Falar sobre a vida ao lado de Renata leva lágrimas aos olhos de Edvânia: “Quando a gente chegou lá (no abrigo) e vimos ela, foi amor à primeira vista. “Eu tive que me reinventar para poder cuidar dela de acordo com as necessidades que tinha. Não consigo me conter porque a amo muito”, diz, enquanto tenta enxugar uma das diversas lágrimas, cheias de amor, que marcaram seu rosto na entrevista.

Entre as mudanças que a mais nova trouxe para a vida de Edvânia e Maria, a coach menciona que se tornou uma pessoa mais paciente. Para ela, a experiência com a filha mais velha foi totalmente diferente, pois estavam juntas desde sempre. Maria foi criada, cuidada e amada pela mãe desde a sua concepção, uma realidade diferente da de Renata.

Quando viu Renata pela primeira vez, Edvânia conta que foi amor à primeira vista/Foto: Reprodução

“Eu criei a Maria dentro daquilo que eu imaginava que era o melhor para ela. Com a Renata foi diferente porque ela veio com muitos traumas e problemas. Eu tinha de amenizar de alguma forma tudo aquilo. Não é fácil, não é um conto de fadas. Ela veio para me ensinar coisas que com a Maria eu ainda não sabia”.
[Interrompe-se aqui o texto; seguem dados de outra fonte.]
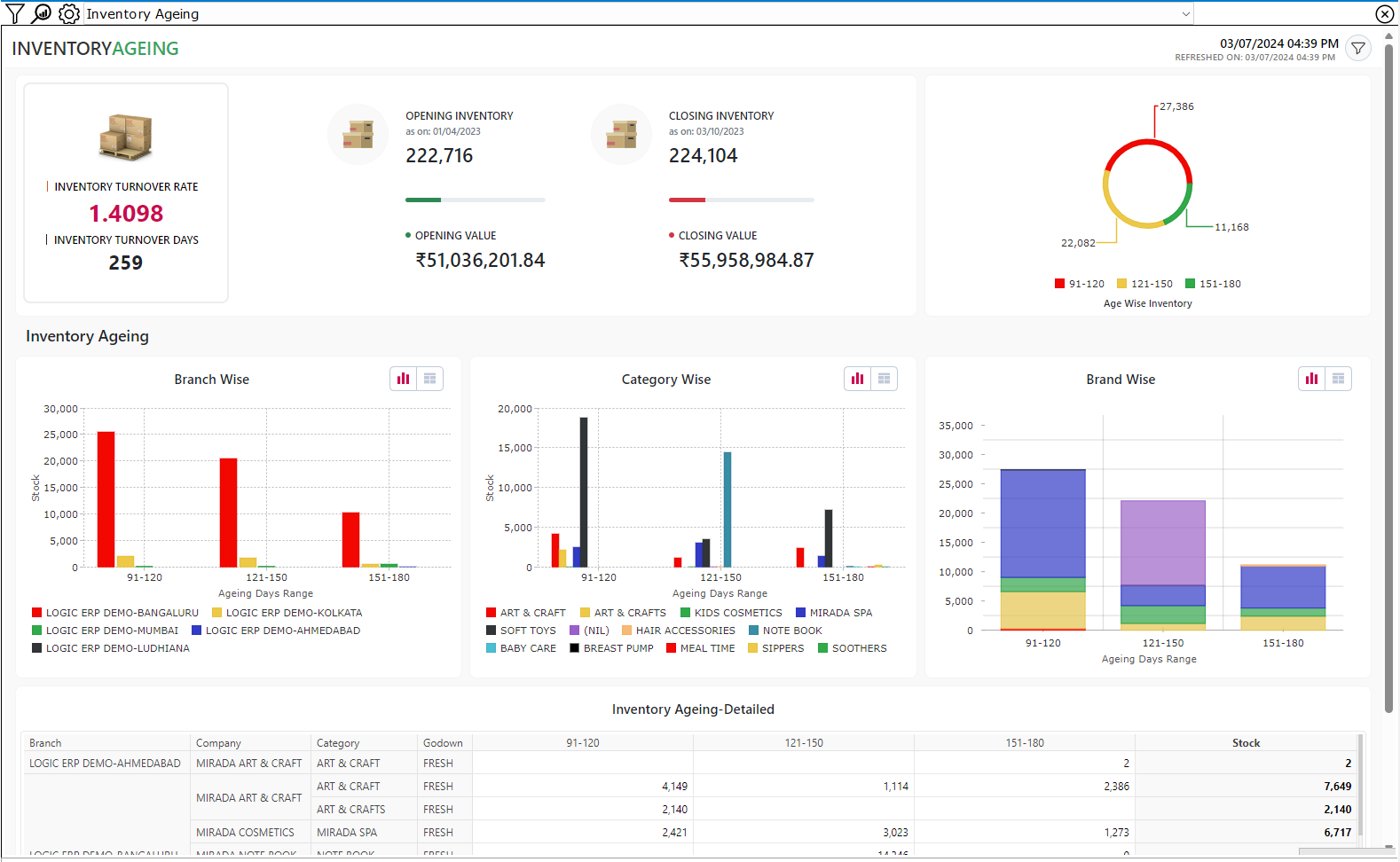Open the search analytics magnifier icon
Image resolution: width=1400 pixels, height=862 pixels.
(x=42, y=13)
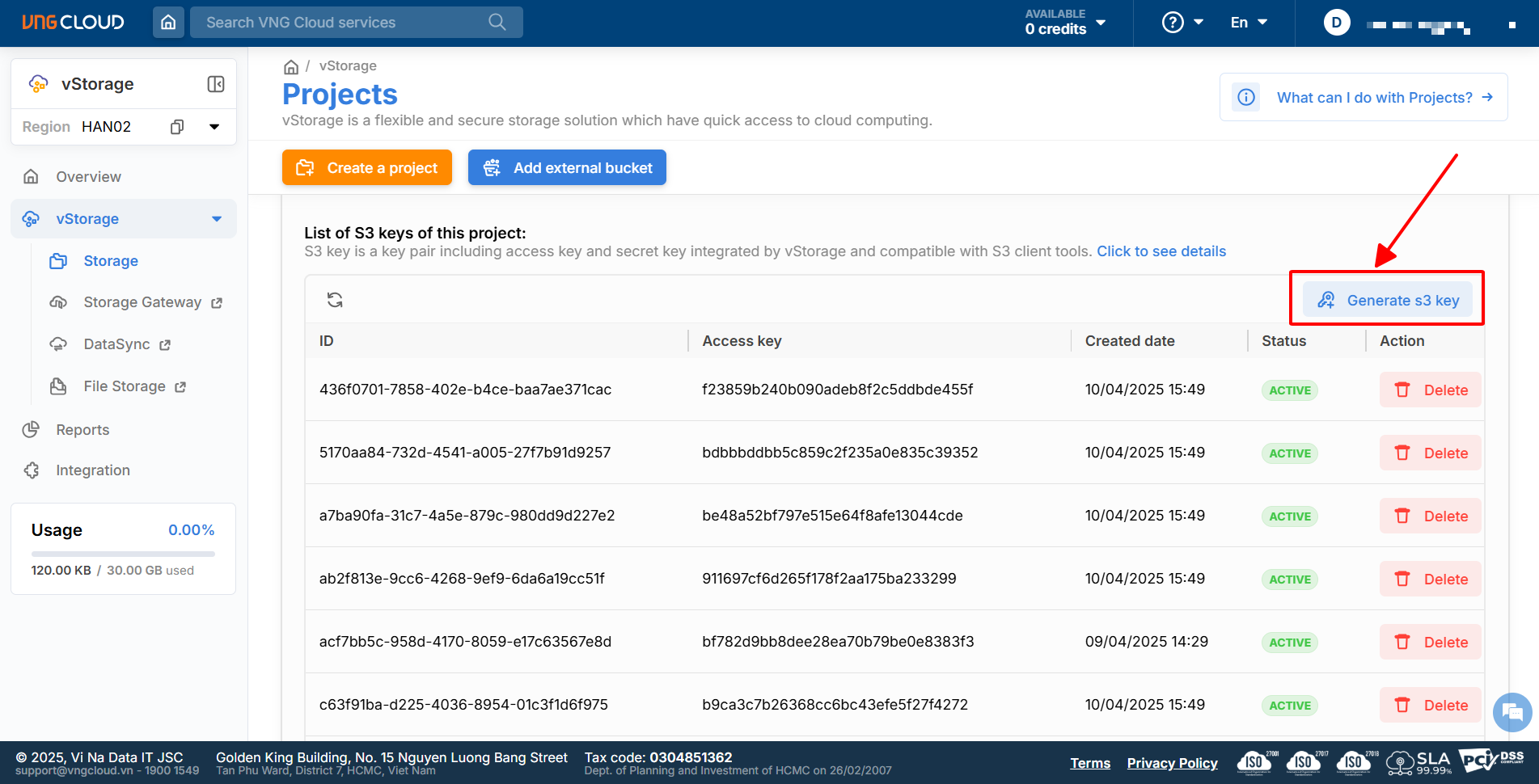Refresh the S3 keys list
Image resolution: width=1539 pixels, height=784 pixels.
335,300
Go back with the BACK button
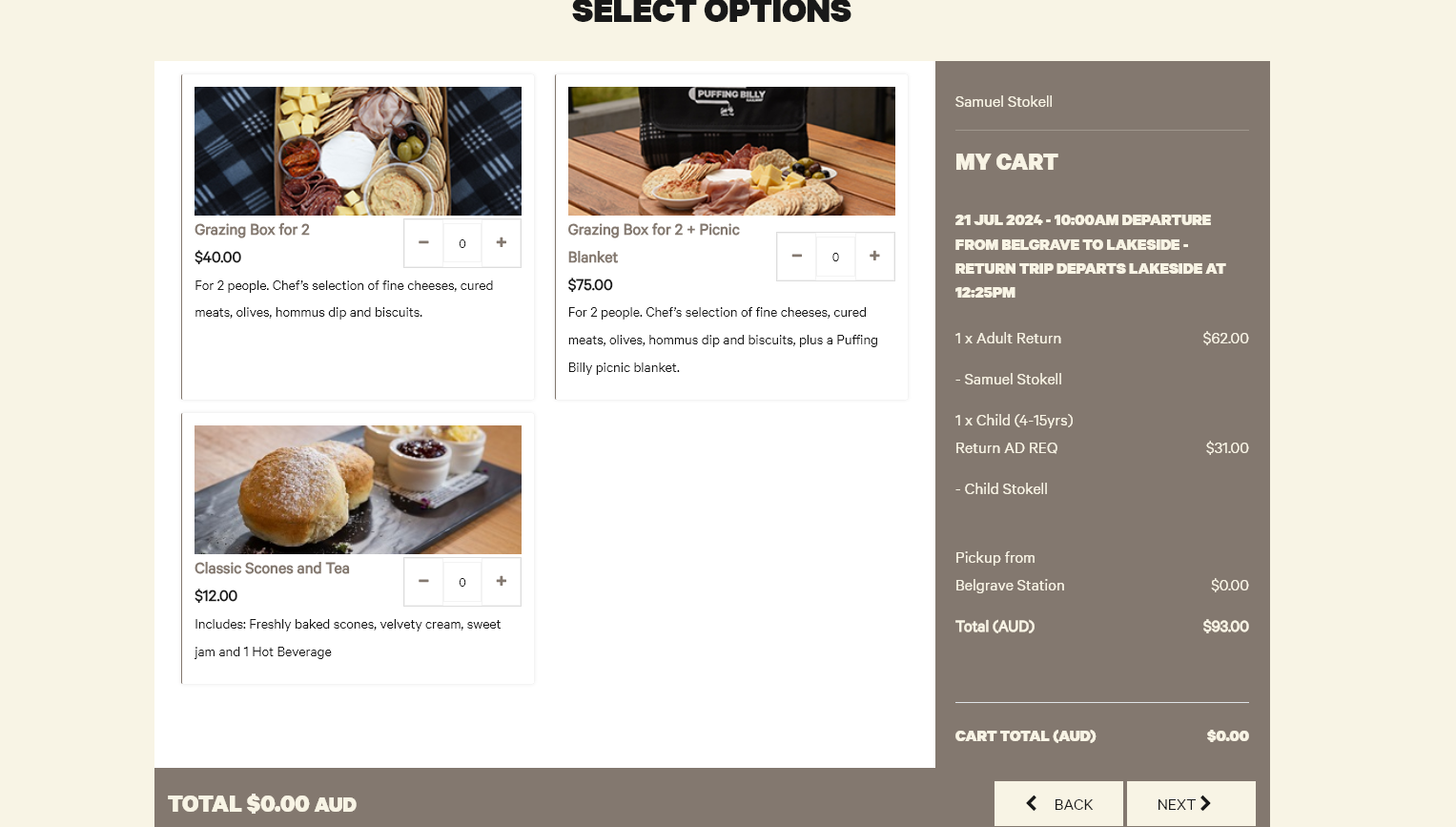The height and width of the screenshot is (827, 1456). click(x=1058, y=804)
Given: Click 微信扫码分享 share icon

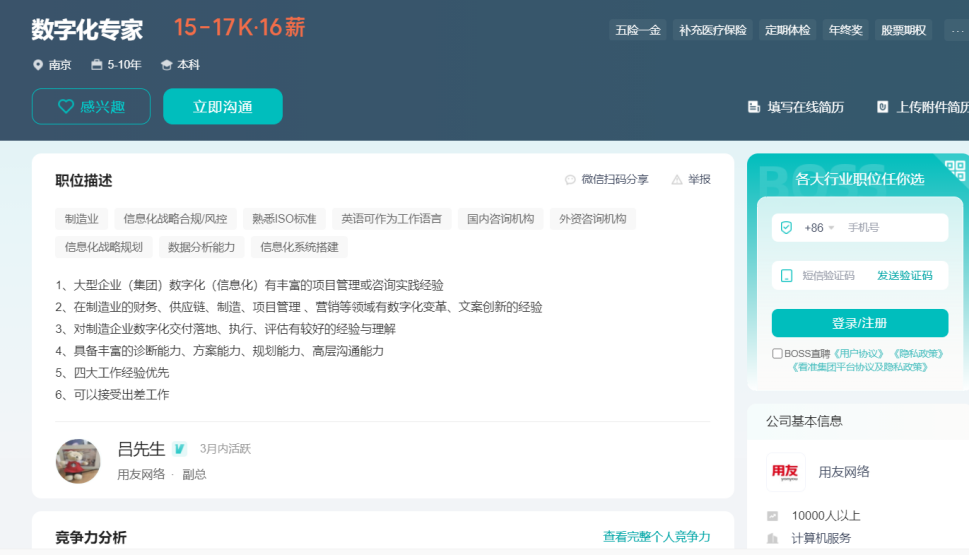Looking at the screenshot, I should (570, 180).
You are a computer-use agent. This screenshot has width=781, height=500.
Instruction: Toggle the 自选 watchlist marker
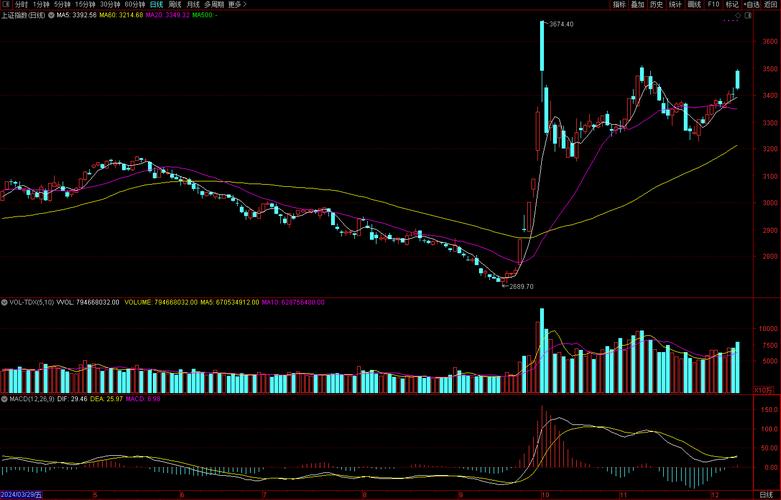point(751,5)
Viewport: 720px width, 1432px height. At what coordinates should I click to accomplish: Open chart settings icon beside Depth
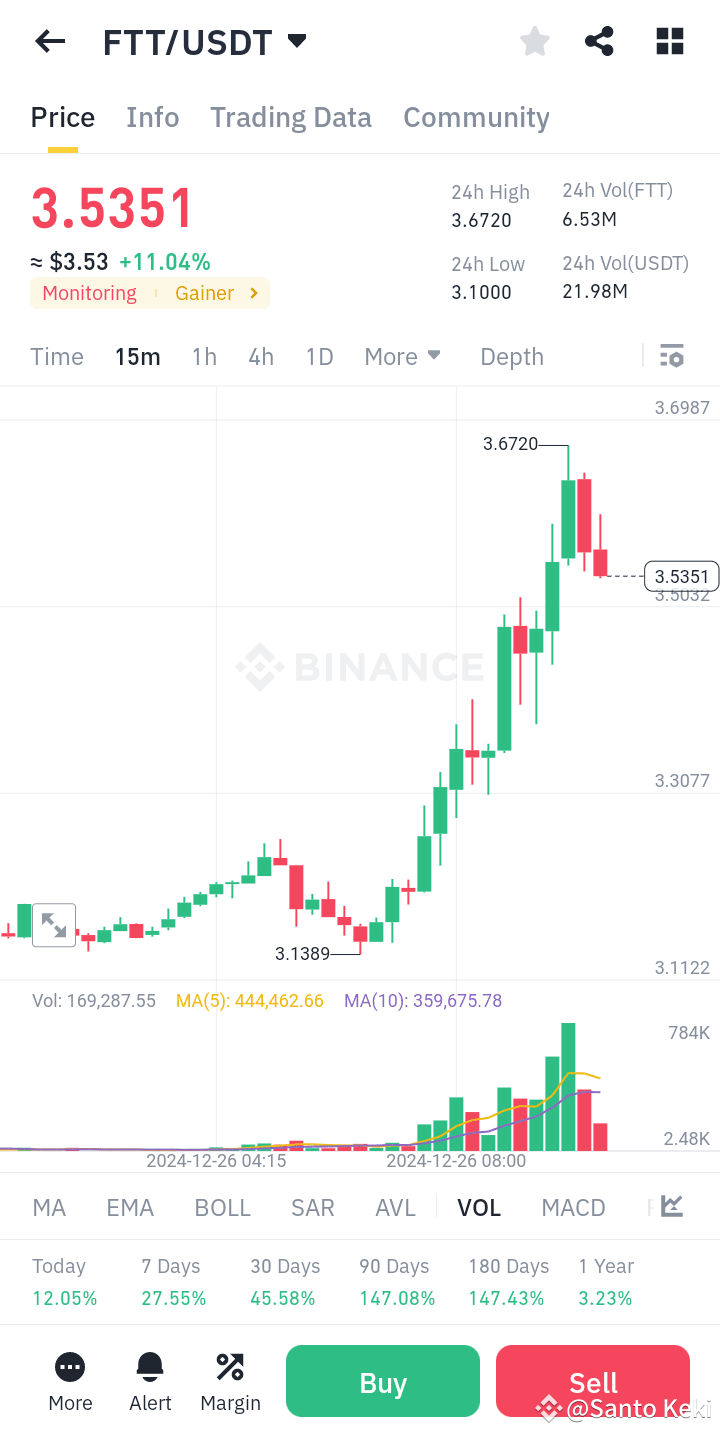tap(671, 356)
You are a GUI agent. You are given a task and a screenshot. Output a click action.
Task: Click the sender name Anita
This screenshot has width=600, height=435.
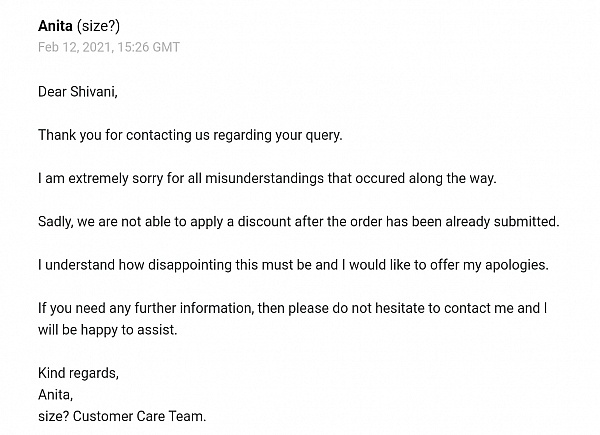pos(55,26)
Acolher Renata vai muito além de dar a ela a oportunidade de ter um lugar para morar. Entre idas e vindas, estima-se que a menina ficou no abrigo entre as idades de 3 e 11 anos e chegou até a terapeuta com traumas e dificuldades. Uma vivência dolorosa, que só o amor é capaz de amenizar.

ACOLHIMENTO: SINÔNIMO DE AMOR

Em uma das paredes da sala de Edvânia, uma frase chamou a atenção da Reportagem: “Amor Fati – aquele que não quer que nada seja diferente, nem para trás, nem em toda a eternidade. Não apenas suportar o que é necessário, menos ainda esconder, mas amar o acontecido”, do filósofo Friedrich Nietzsche. E ao responder se a chegada da jovem transformou sua concepção de amor, ela não titubeia e diz que a menina veio para lhe completar.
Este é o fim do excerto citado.